**To do**
Everything in the listing beneath must be transcribed exactly.
(Entries shown Opens)
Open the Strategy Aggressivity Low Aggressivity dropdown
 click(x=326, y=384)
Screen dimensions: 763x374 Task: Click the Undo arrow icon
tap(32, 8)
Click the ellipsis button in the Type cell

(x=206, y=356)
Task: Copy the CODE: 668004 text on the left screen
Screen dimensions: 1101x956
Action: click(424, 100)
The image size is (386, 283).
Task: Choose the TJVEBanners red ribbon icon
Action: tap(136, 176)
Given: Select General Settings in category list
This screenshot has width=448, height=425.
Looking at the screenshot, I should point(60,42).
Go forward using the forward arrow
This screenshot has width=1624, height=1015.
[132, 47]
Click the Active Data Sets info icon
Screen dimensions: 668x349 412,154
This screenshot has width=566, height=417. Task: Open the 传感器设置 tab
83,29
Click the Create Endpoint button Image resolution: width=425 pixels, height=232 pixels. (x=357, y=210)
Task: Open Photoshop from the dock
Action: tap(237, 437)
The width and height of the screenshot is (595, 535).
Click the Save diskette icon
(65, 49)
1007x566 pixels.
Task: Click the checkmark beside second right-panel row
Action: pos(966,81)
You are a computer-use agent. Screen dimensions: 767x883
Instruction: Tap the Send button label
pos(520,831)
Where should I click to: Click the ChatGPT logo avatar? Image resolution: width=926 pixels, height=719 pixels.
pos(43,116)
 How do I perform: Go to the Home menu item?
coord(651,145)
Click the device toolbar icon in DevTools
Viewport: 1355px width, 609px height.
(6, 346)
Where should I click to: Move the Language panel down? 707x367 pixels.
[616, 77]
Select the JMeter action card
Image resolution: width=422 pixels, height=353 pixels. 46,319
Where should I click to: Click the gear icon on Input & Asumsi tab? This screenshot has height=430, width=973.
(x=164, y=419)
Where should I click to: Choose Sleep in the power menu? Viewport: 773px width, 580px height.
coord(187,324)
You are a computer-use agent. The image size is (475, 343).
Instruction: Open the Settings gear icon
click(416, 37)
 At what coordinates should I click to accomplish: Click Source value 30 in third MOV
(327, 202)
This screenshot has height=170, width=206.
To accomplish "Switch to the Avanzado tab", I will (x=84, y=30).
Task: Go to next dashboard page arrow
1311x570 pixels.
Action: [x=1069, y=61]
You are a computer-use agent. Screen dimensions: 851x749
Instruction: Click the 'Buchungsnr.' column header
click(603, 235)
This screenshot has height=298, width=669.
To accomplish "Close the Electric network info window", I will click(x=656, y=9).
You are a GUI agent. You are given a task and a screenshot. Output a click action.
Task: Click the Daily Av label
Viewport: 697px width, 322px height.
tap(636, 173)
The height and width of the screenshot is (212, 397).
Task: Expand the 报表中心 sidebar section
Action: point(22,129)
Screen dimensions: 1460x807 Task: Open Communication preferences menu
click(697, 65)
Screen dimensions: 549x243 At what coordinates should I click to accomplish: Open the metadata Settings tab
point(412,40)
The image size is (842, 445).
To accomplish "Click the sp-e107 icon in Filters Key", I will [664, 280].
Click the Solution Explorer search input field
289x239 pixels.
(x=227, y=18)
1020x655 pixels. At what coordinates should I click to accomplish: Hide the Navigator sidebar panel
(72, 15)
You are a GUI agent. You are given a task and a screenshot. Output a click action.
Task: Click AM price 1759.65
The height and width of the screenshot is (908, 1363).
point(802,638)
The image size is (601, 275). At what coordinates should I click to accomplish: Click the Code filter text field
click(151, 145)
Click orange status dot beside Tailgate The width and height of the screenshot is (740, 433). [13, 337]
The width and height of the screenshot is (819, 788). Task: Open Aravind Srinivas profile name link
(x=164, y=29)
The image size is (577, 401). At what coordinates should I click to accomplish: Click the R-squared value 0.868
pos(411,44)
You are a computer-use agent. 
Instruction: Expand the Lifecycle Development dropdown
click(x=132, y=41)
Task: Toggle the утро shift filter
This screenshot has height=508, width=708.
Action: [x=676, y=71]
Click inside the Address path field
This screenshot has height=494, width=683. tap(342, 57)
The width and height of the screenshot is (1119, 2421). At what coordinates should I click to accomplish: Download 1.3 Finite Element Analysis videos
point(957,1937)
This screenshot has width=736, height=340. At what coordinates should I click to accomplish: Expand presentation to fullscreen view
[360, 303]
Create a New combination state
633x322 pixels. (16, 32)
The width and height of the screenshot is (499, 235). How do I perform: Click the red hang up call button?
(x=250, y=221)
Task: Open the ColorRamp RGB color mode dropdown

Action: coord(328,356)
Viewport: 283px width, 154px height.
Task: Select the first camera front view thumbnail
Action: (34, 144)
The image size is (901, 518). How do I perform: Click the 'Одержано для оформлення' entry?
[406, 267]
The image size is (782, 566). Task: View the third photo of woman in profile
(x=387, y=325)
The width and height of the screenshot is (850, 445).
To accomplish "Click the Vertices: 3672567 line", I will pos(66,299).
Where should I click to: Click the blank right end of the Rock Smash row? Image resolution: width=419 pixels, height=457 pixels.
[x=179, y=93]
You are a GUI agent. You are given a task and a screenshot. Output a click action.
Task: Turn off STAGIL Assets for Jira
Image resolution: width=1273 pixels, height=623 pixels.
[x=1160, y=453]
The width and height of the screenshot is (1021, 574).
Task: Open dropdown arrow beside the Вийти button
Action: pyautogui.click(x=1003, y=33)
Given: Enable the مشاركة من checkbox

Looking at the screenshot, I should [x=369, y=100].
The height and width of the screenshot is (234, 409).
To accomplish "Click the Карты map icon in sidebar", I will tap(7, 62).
(Entries shown Closes)
**Task answer**
Open the Strategy Aggressivity Low Aggressivity dropdown
 click(x=326, y=384)
Screen dimensions: 763x374 Task: Click the Undo arrow icon
tap(32, 8)
Click the ellipsis button in the Type cell

(x=206, y=356)
Task: Copy the CODE: 668004 text on the left screen
Screen dimensions: 1101x956
Action: click(424, 100)
The image size is (386, 283).
Task: Choose the TJVEBanners red ribbon icon
Action: tap(136, 176)
Given: Select General Settings in category list
This screenshot has width=448, height=425.
Looking at the screenshot, I should point(60,42).
Go forward using the forward arrow
This screenshot has width=1624, height=1015.
[132, 47]
Click the Active Data Sets info icon
Screen dimensions: 668x349 412,154
This screenshot has width=566, height=417. Task: Open the 传感器设置 tab
83,29
Click the Create Endpoint button Image resolution: width=425 pixels, height=232 pixels. (x=357, y=210)
Task: Open Photoshop from the dock
Action: tap(237, 437)
The width and height of the screenshot is (595, 535).
Click the Save diskette icon
(65, 49)
1007x566 pixels.
Task: Click the checkmark beside second right-panel row
Action: pos(966,81)
You are a computer-use agent. Screen dimensions: 767x883
Instruction: Tap the Send button label
pos(520,831)
Where should I click to: Click the ChatGPT logo avatar? Image resolution: width=926 pixels, height=719 pixels.
pos(43,116)
 How do I perform: Go to the Home menu item?
coord(651,145)
Click the device toolbar icon in DevTools
Viewport: 1355px width, 609px height.
(6, 346)
Where should I click to: Move the Language panel down? 707x367 pixels.
[616, 77]
Select the JMeter action card
Image resolution: width=422 pixels, height=353 pixels. 46,319
Where should I click to: Click the gear icon on Input & Asumsi tab? This screenshot has height=430, width=973.
(x=164, y=419)
Where should I click to: Choose Sleep in the power menu? Viewport: 773px width, 580px height.
coord(187,324)
You are a computer-use agent. The image size is (475, 343).
Instruction: Open the Settings gear icon
click(416, 37)
 At what coordinates should I click to accomplish: Click Source value 30 in third MOV
(327, 202)
This screenshot has height=170, width=206.
To accomplish "Switch to the Avanzado tab", I will (x=84, y=30).
Task: Go to next dashboard page arrow
1311x570 pixels.
Action: [x=1069, y=61]
You are a computer-use agent. Screen dimensions: 851x749
Instruction: Click the 'Buchungsnr.' column header
click(603, 235)
This screenshot has height=298, width=669.
To accomplish "Close the Electric network info window", I will click(x=656, y=9).
You are a GUI agent. You are given a task and a screenshot. Output a click action.
Task: Click the Daily Av label
Viewport: 697px width, 322px height.
tap(636, 173)
The height and width of the screenshot is (212, 397).
Task: Expand the 报表中心 sidebar section
Action: point(22,129)
Screen dimensions: 1460x807 Task: Open Communication preferences menu
click(697, 65)
Screen dimensions: 549x243 At what coordinates should I click to accomplish: Open the metadata Settings tab
point(412,40)
The image size is (842, 445).
To accomplish "Click the sp-e107 icon in Filters Key", I will [664, 280].
Click the Solution Explorer search input field
289x239 pixels.
(x=227, y=18)
1020x655 pixels. At what coordinates should I click to accomplish: Hide the Navigator sidebar panel
(72, 15)
You are a GUI agent. You are given a task and a screenshot. Output a click action.
Task: Click AM price 1759.65
The height and width of the screenshot is (908, 1363).
point(802,638)
The image size is (601, 275). At what coordinates should I click to accomplish: Click the Code filter text field
click(151, 145)
Click orange status dot beside Tailgate The width and height of the screenshot is (740, 433). [13, 337]
The width and height of the screenshot is (819, 788). Task: Open Aravind Srinivas profile name link
(x=164, y=29)
The image size is (577, 401). At what coordinates should I click to accomplish: Click the R-squared value 0.868
pos(411,44)
You are a computer-use agent. 
Instruction: Expand the Lifecycle Development dropdown
click(x=132, y=41)
Task: Toggle the утро shift filter
This screenshot has height=508, width=708.
Action: [x=676, y=71]
Click inside the Address path field
This screenshot has height=494, width=683. tap(342, 57)
The width and height of the screenshot is (1119, 2421). At what coordinates should I click to accomplish: Download 1.3 Finite Element Analysis videos
point(957,1937)
This screenshot has width=736, height=340. At what coordinates should I click to accomplish: Expand presentation to fullscreen view
[360, 303]
Create a New combination state
633x322 pixels. (16, 32)
The width and height of the screenshot is (499, 235). How do I perform: Click the red hang up call button?
(x=250, y=221)
Task: Open the ColorRamp RGB color mode dropdown

Action: coord(328,356)
Viewport: 283px width, 154px height.
Task: Select the first camera front view thumbnail
Action: (34, 144)
The image size is (901, 518). How do I perform: Click the 'Одержано для оформлення' entry?
[406, 267]
The image size is (782, 566). Task: View the third photo of woman in profile
(x=387, y=325)
The width and height of the screenshot is (850, 445).
To accomplish "Click the Vertices: 3672567 line", I will pos(66,299).
Where should I click to: Click the blank right end of the Rock Smash row? Image resolution: width=419 pixels, height=457 pixels.
[x=179, y=93]
You are a GUI agent. You are given a task and a screenshot. Output a click action.
Task: Turn off STAGIL Assets for Jira
Image resolution: width=1273 pixels, height=623 pixels.
[x=1160, y=453]
The width and height of the screenshot is (1021, 574).
Task: Open dropdown arrow beside the Вийти button
Action: pyautogui.click(x=1003, y=33)
Given: Enable the مشاركة من checkbox

Looking at the screenshot, I should [x=369, y=100].
The height and width of the screenshot is (234, 409).
To accomplish "Click the Карты map icon in sidebar", I will tap(7, 62).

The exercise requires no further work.